§ Строки о том, где расположены цели:
===
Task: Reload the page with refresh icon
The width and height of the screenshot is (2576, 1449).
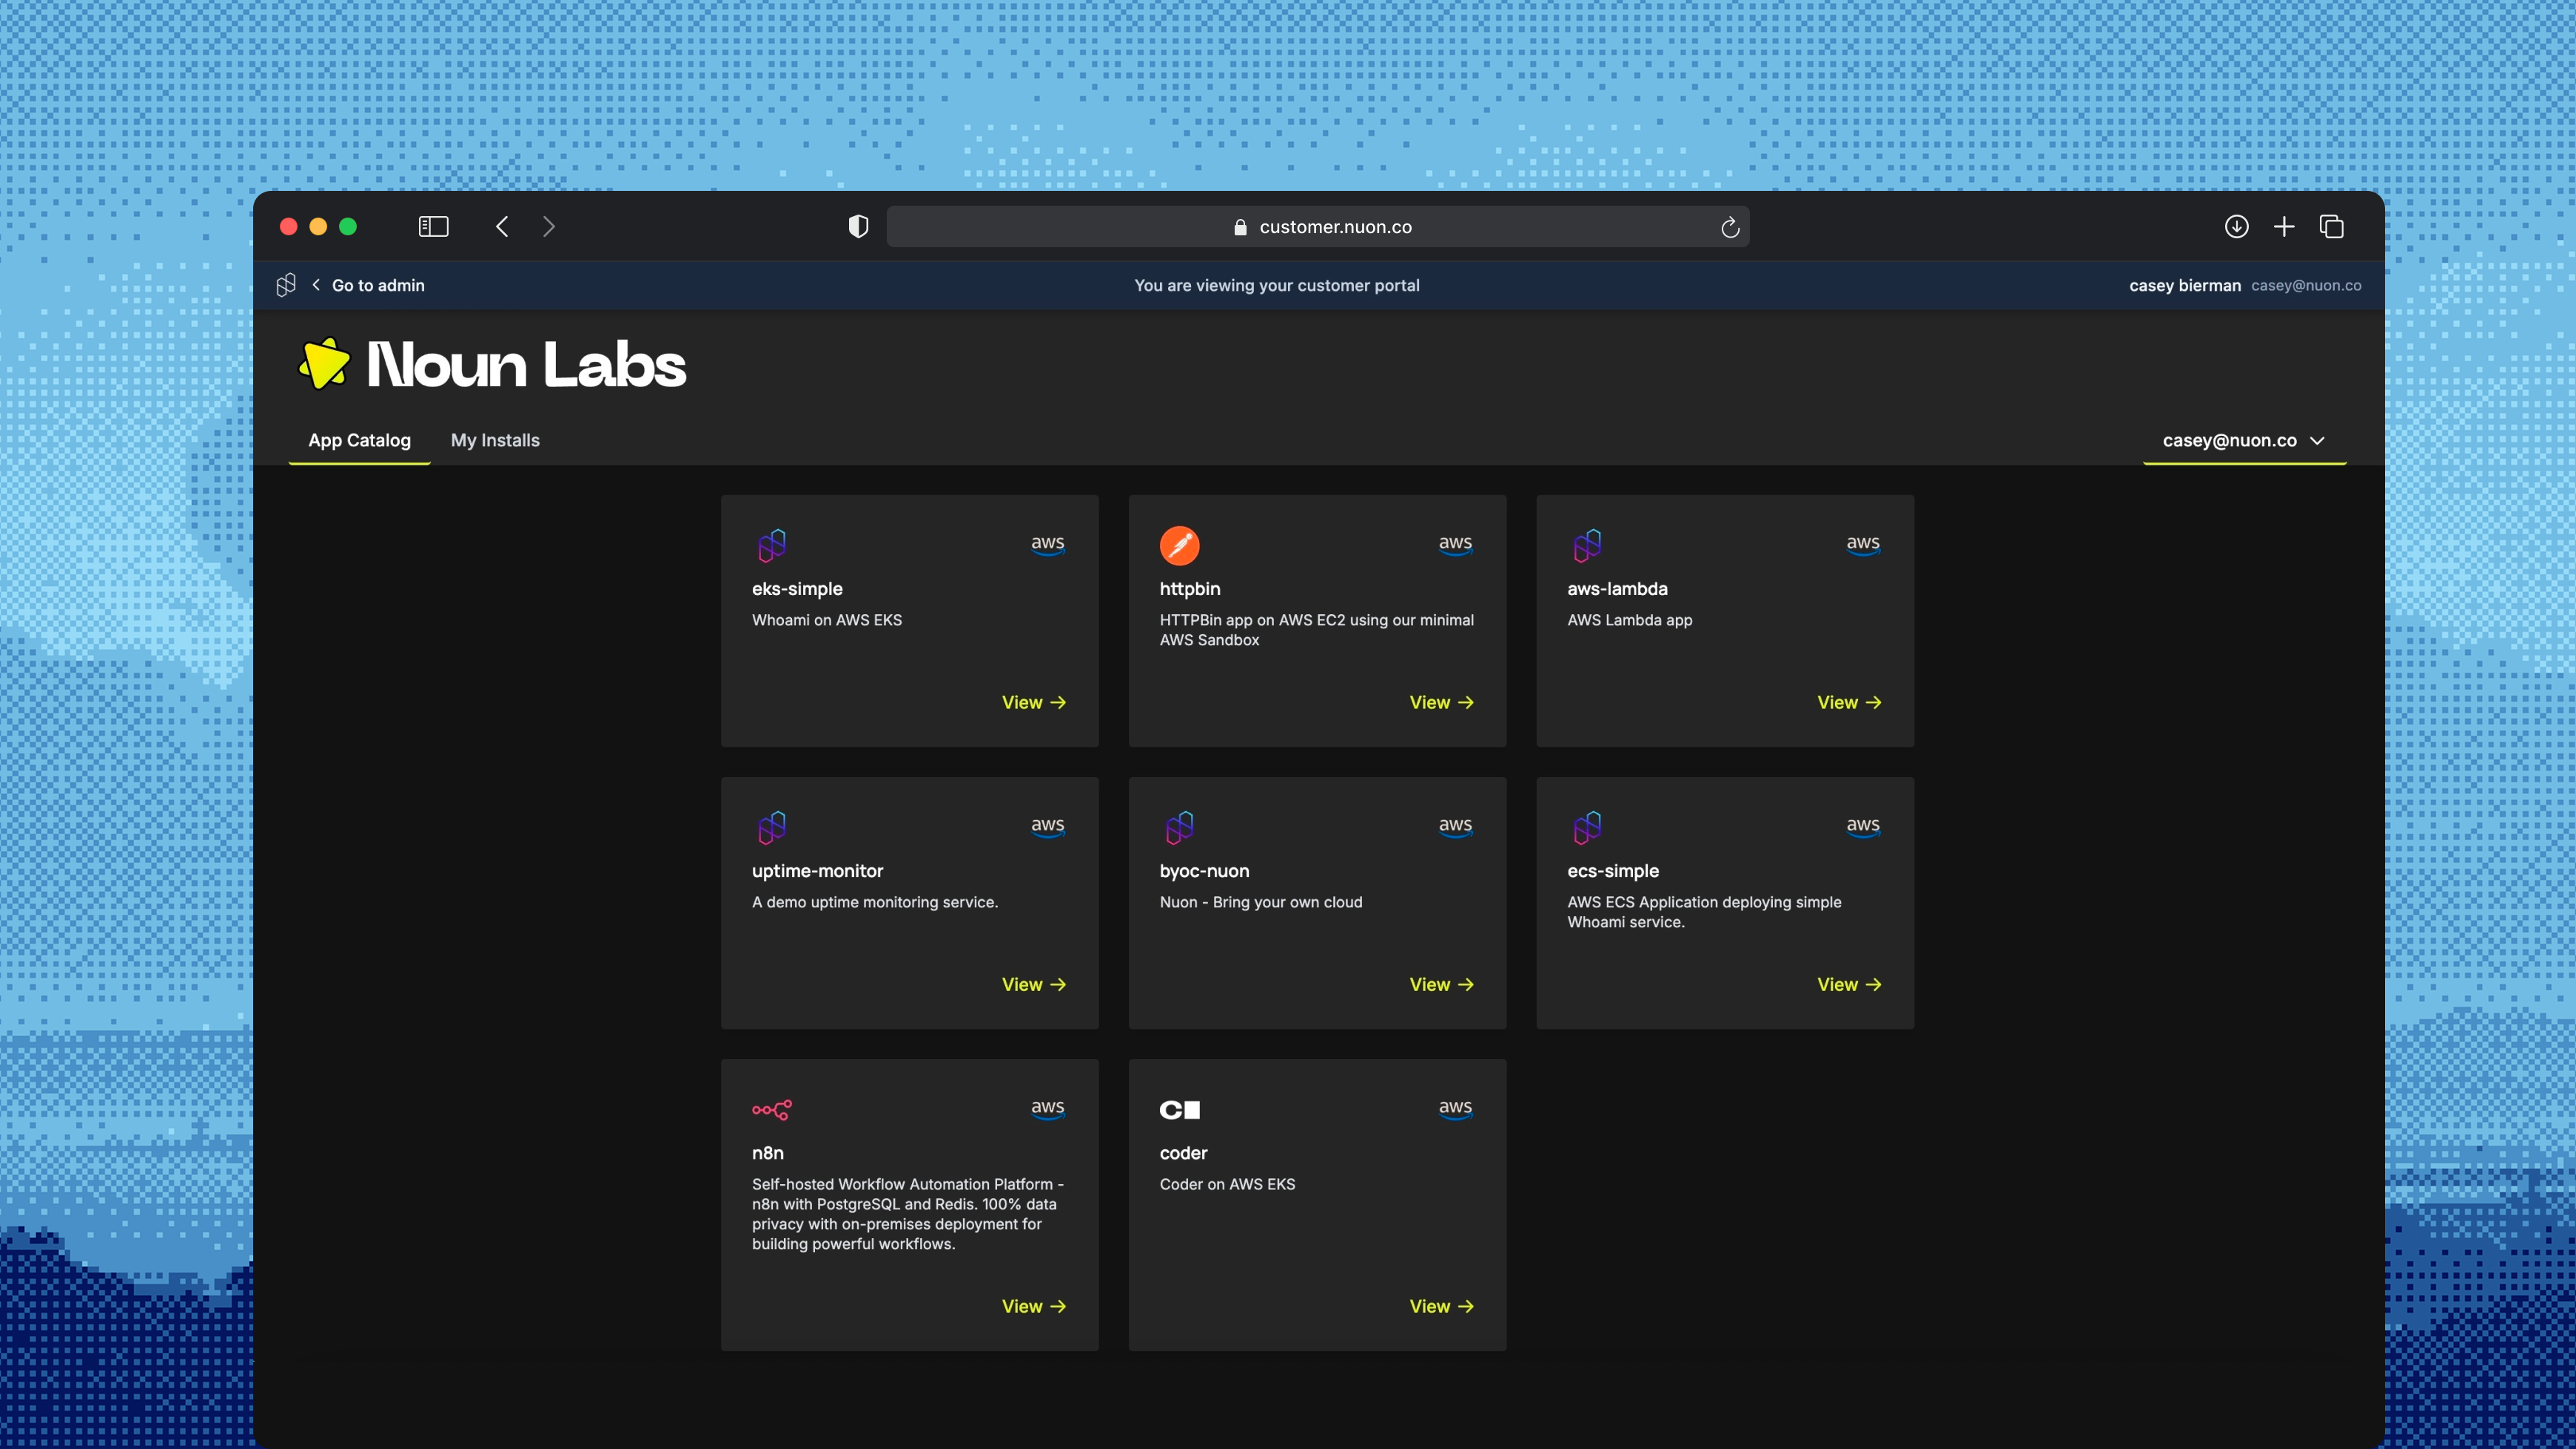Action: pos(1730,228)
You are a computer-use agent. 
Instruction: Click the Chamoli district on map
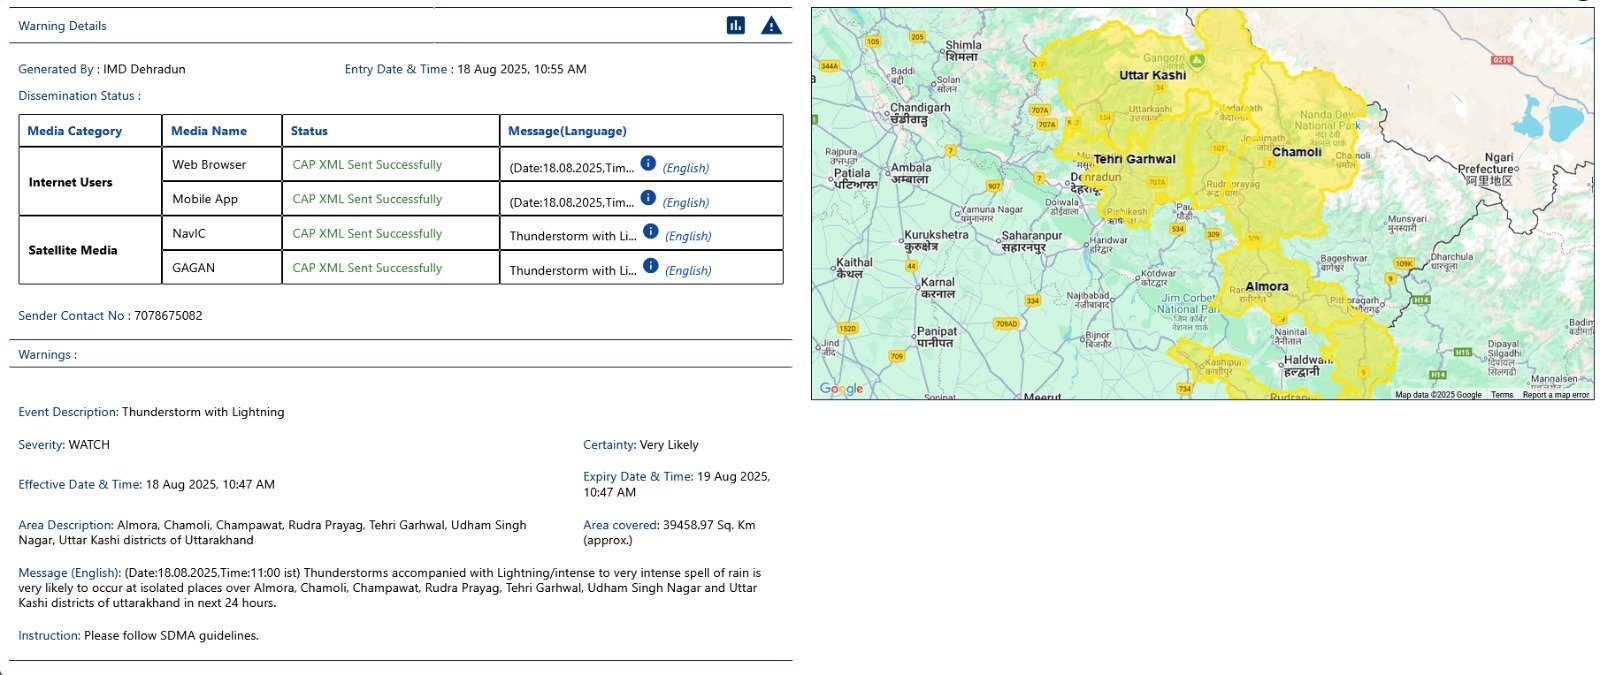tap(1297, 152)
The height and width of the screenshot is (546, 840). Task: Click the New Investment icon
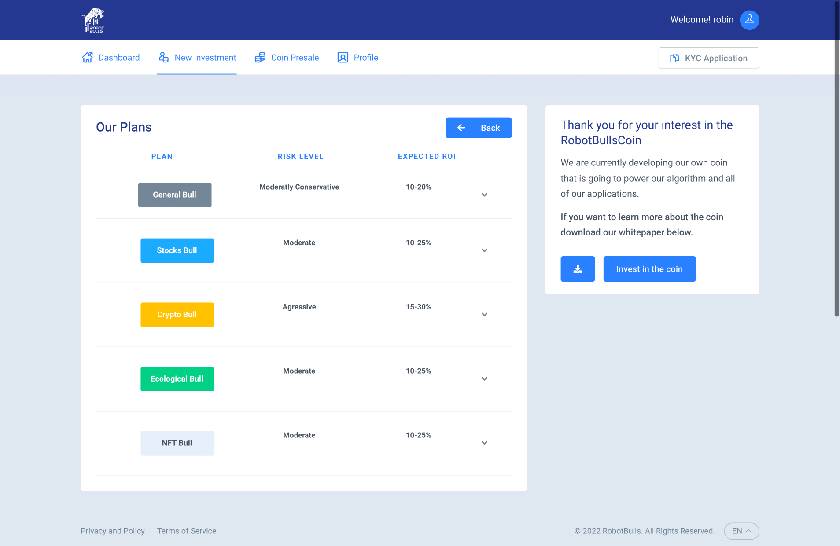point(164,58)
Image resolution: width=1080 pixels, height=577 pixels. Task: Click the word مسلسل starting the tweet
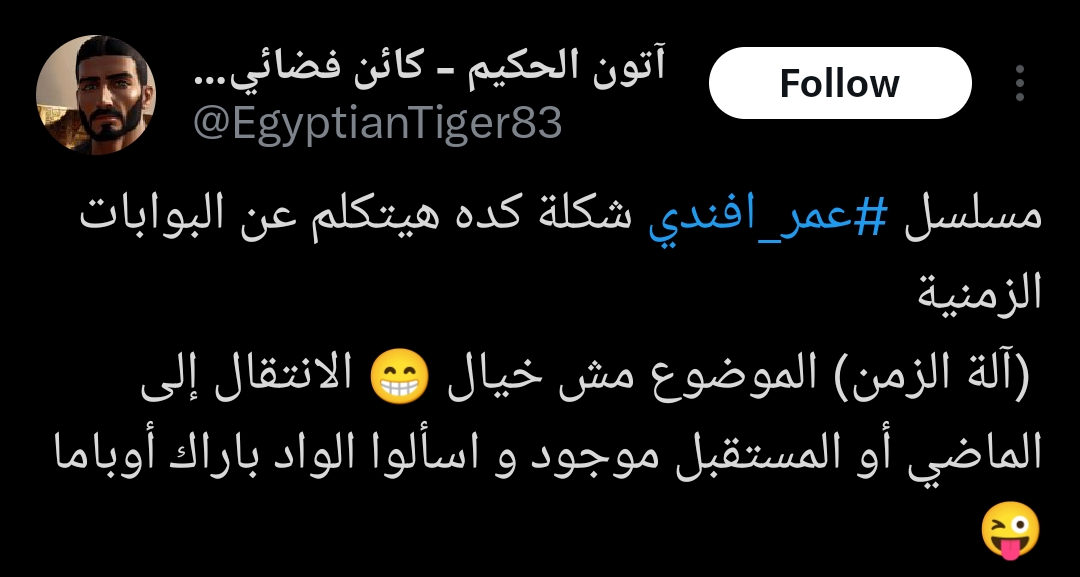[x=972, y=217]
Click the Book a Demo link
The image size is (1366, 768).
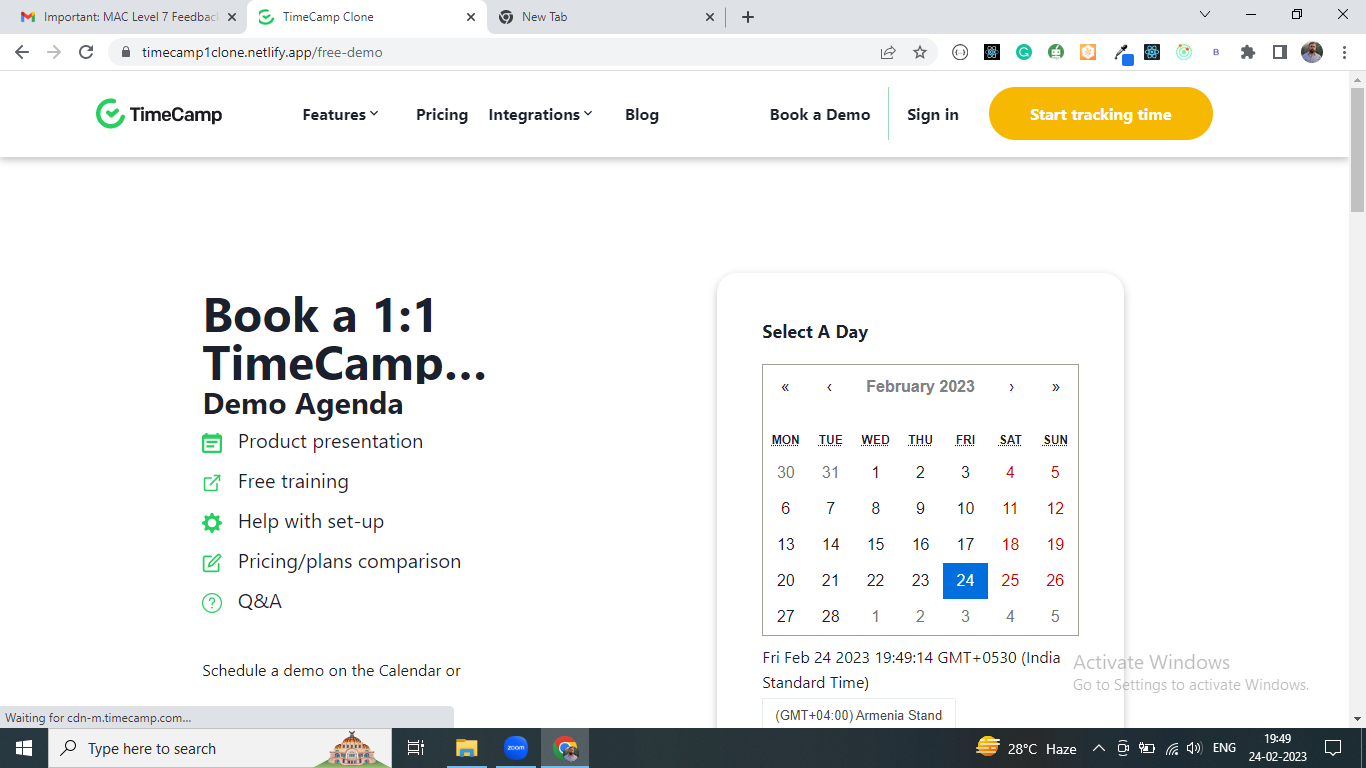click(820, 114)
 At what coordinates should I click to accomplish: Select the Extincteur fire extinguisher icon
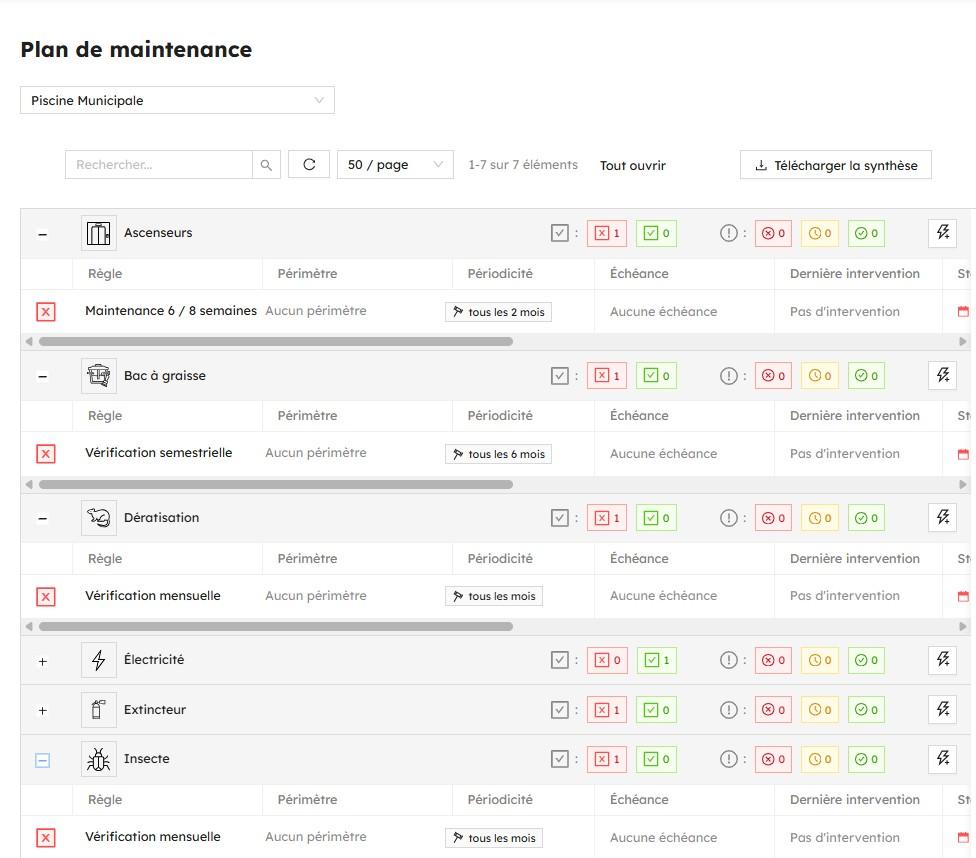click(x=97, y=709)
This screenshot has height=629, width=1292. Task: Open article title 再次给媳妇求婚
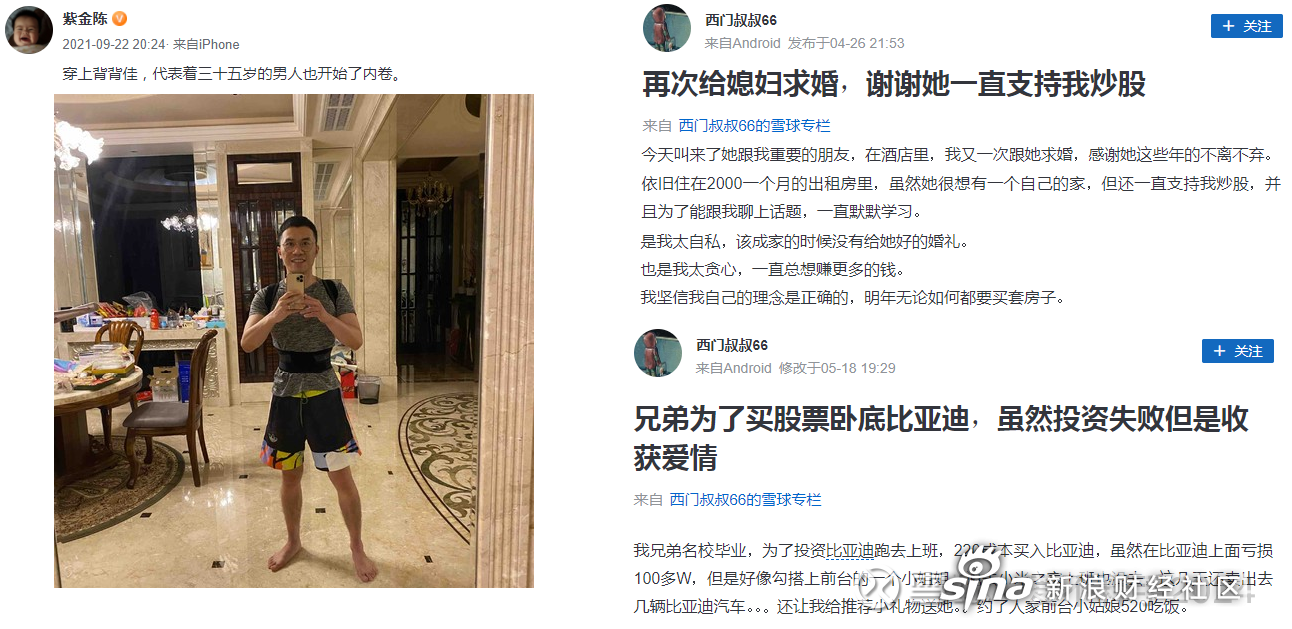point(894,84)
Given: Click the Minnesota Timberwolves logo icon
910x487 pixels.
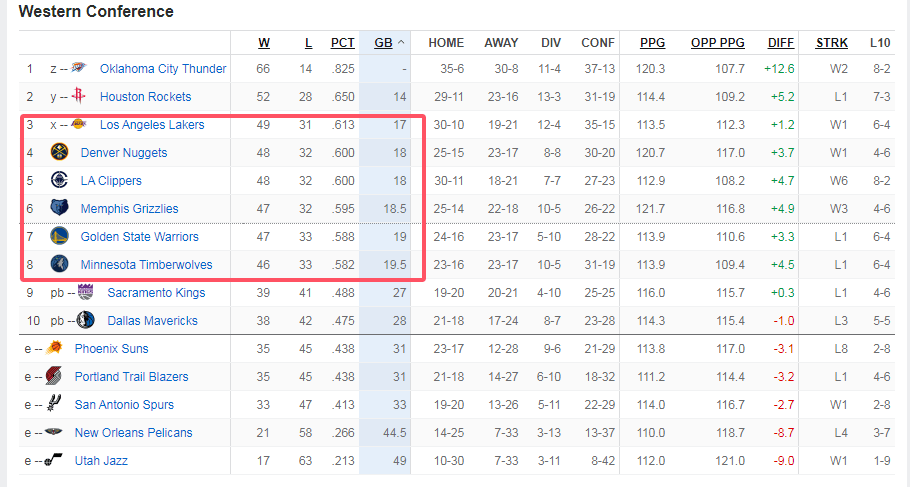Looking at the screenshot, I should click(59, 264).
===
Процитируйте дословно строки выше, начиная с самой первой и заканчивая той, что содержит "point(894,84)", включая обе границы. Изображения в ответ не включайте.

Task: Reload the page with refresh icon
The width and height of the screenshot is (2576, 1449).
Action: pos(1730,228)
You are a computer-use agent. 
Instruction: Click the Chamoli district on map
tap(1297, 152)
The height and width of the screenshot is (546, 840). Task: Click the New Investment icon
point(164,58)
Image resolution: width=1080 pixels, height=577 pixels. Task: Click the word مسلسل starting the tweet
[x=972, y=217]
Click the Book a Demo link
The image size is (1366, 768).
click(820, 114)
 At what coordinates should I click to accomplish: Select the Extincteur fire extinguisher icon
click(x=97, y=709)
This screenshot has height=629, width=1292. Task: Open article title 再次给媳妇求婚
point(894,84)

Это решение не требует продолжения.